Black Immigrant Daily News
Burning the fields and pastures where cow itch grows is but a band-aid fix for the aggravating issue.
Chief Fire Officer Errol Maynard told Loop News today, February 21, 2023, that setting the pastures alit will not solve the cow itch challenge permanently as should be the goal ultimately.
With another school plant, this time in St John, closing its doors and ending face-to-face class because cow itch was affecting students and staff today, the Fire Chief stressed, “This is not only an issue now.
“The problem with the cow itch issue is burning the cow itch is not necessarily going to solve the issue once and for all.”
He said that there was a more lasting solution in place “a couple of years ago” to treat the area in the vicinity of Blackman and Gollop Primary in Christ Church. The school closed its compound on February 20, 2023, due to cow itch once again.
During that project, Chief Maynard explained, “it was advisable to get the cow itch bulldozed or pushed away or basically uproot and bury them or you can carry them away to the landfill.
“Burning it, all you will do is burn the dry leaves and pods on the surface of the land but the problem will remain.”
Instead, he proposed a more holistic approach to treating to the cow itch.
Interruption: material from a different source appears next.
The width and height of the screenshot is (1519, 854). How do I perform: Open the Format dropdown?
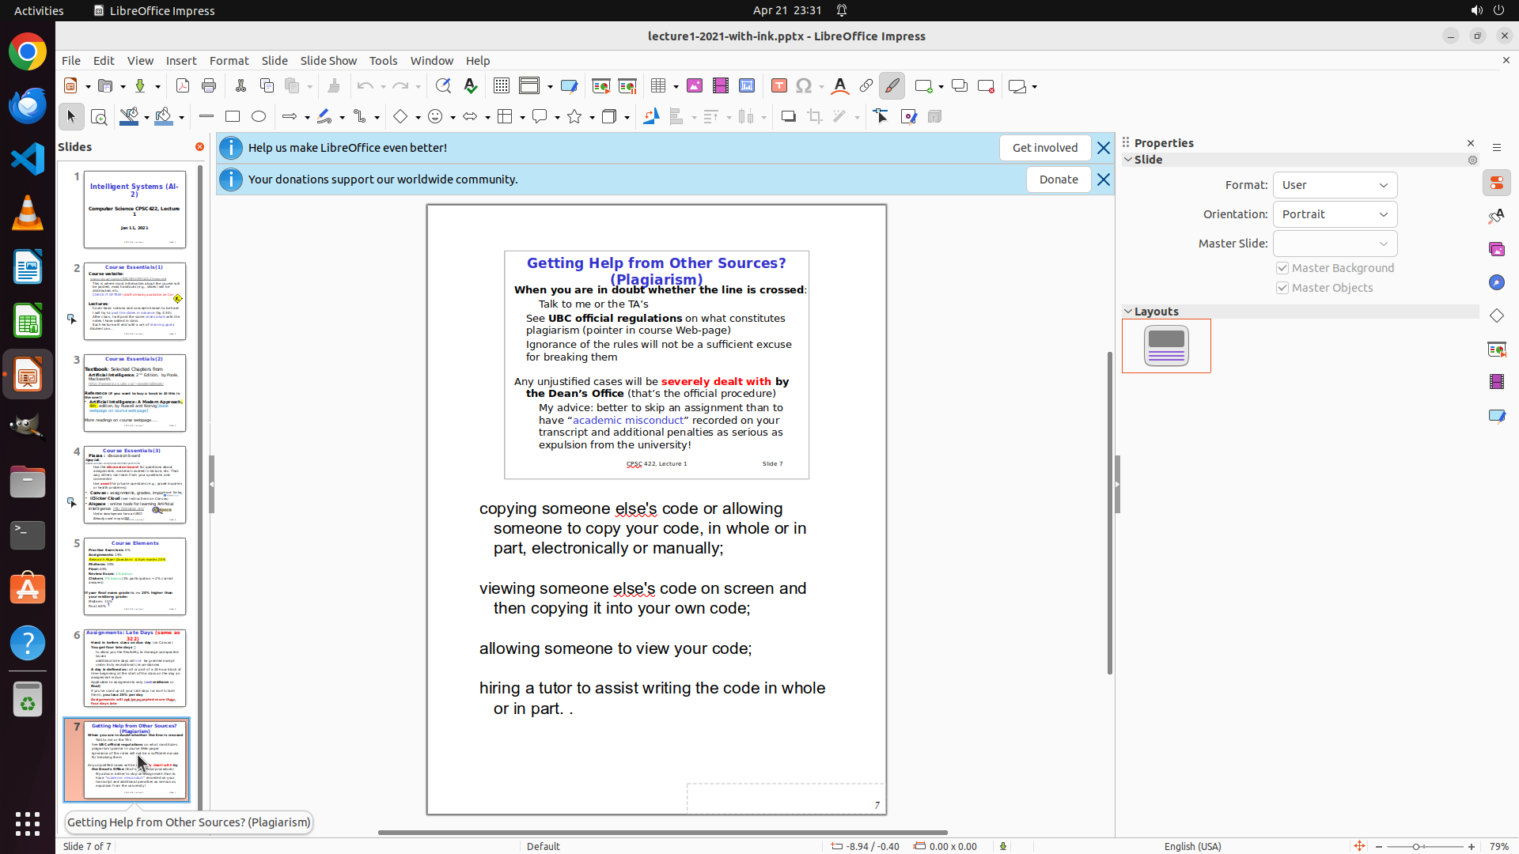[1335, 185]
“I believe strongly the issue with the cow itch has to be tackled in a national way in which homeowners, landowners have to clean up their place.
“Cow itch as a plant, if it is the plant that is the pest, then that is something for the Ministry of Agriculture.
“If it is an environmental thing – which the itching affecting different people, then that is something [the Ministry of] Health has to look into, in the environment.
“But the getting rid of cow itch is not a mandate of the Barbados Fire Service. We assist the Ministry of Health when they have issues in burning sometimes, when they make the requests. But the management of cow itch is not the mandate of the Barbados Fire Service.”
This week, according to the Deputy Chief of Education of Schools Joy Adamson, only three public schools – two primary and one nursery – have closed physically, due to cow itch “so far”. These schools have transitioned to online schooling since their plants closed. The schools are Blackman and Gollop Primary, Thelma Berry Nursery and Mount Tabor Primary.
All students in public school will go on break for mid-term on Thursday, February 23, 2023, and are scheduled to return to the classroom on Monday, February 27, 2023.